Your objective
Identify every line in the records that contains the word "image", treating case as significant, and copy each one.

The records
□ □ □ □

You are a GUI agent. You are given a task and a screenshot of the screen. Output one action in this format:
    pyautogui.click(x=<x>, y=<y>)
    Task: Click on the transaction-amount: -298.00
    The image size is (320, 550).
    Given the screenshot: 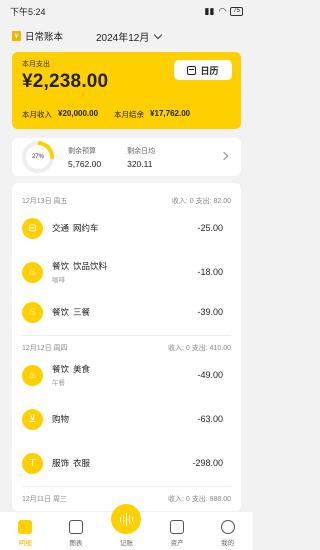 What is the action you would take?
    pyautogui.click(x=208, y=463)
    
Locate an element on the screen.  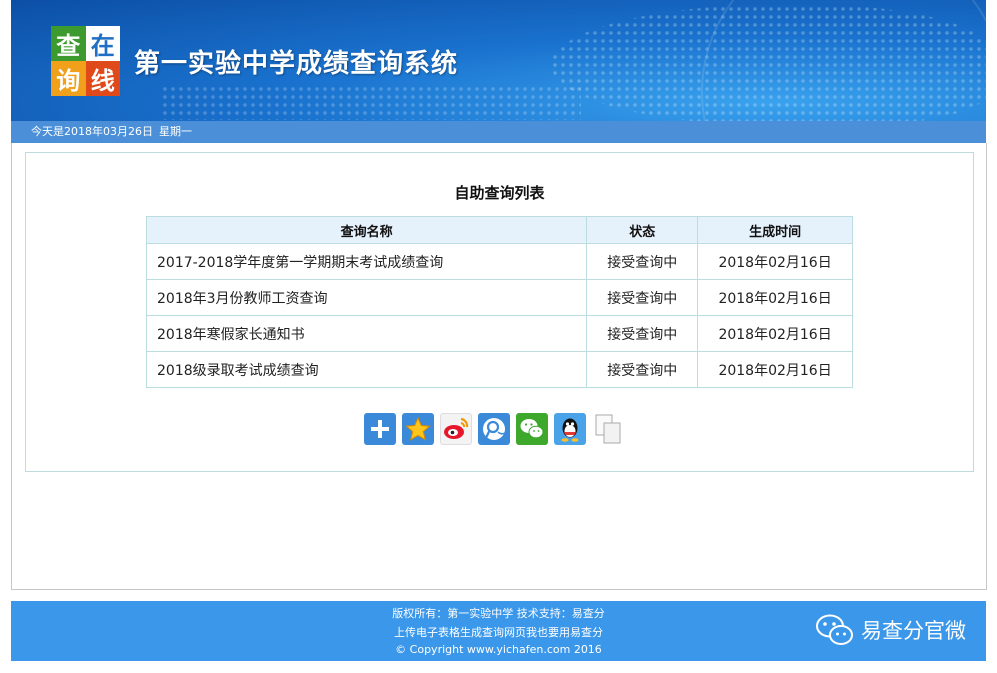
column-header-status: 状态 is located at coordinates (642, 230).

□ □ □ □

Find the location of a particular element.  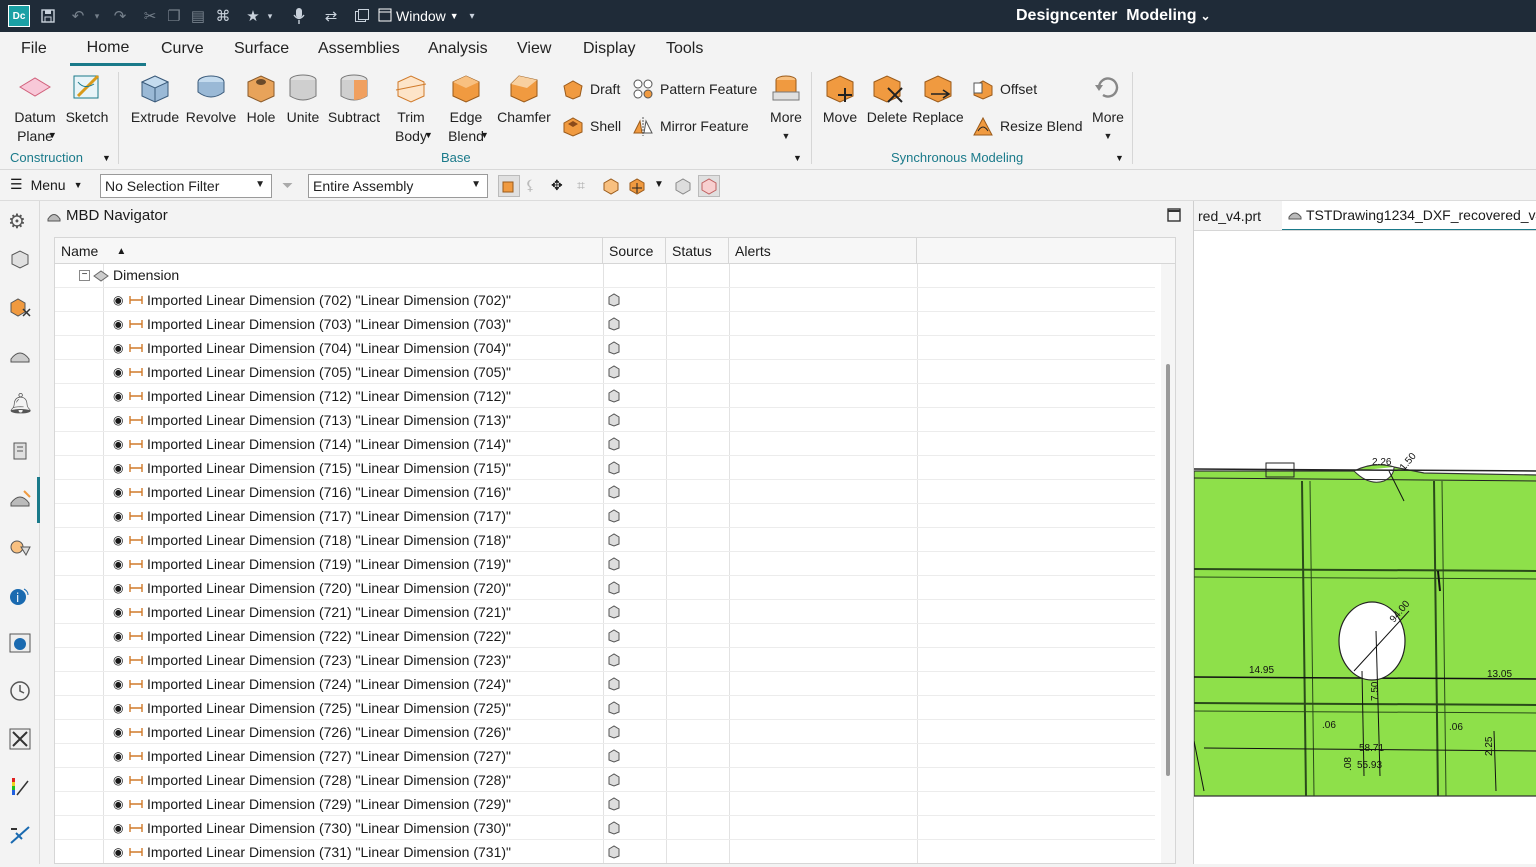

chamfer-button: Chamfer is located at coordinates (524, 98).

□ □ □ □

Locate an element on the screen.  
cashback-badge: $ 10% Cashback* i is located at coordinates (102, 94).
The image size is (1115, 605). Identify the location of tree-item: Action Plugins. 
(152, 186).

□ □ □ □

Result for this exercise
    The image size is (320, 550).
The image size is (1115, 605). Identify the location of tree-item: Action Plugins. 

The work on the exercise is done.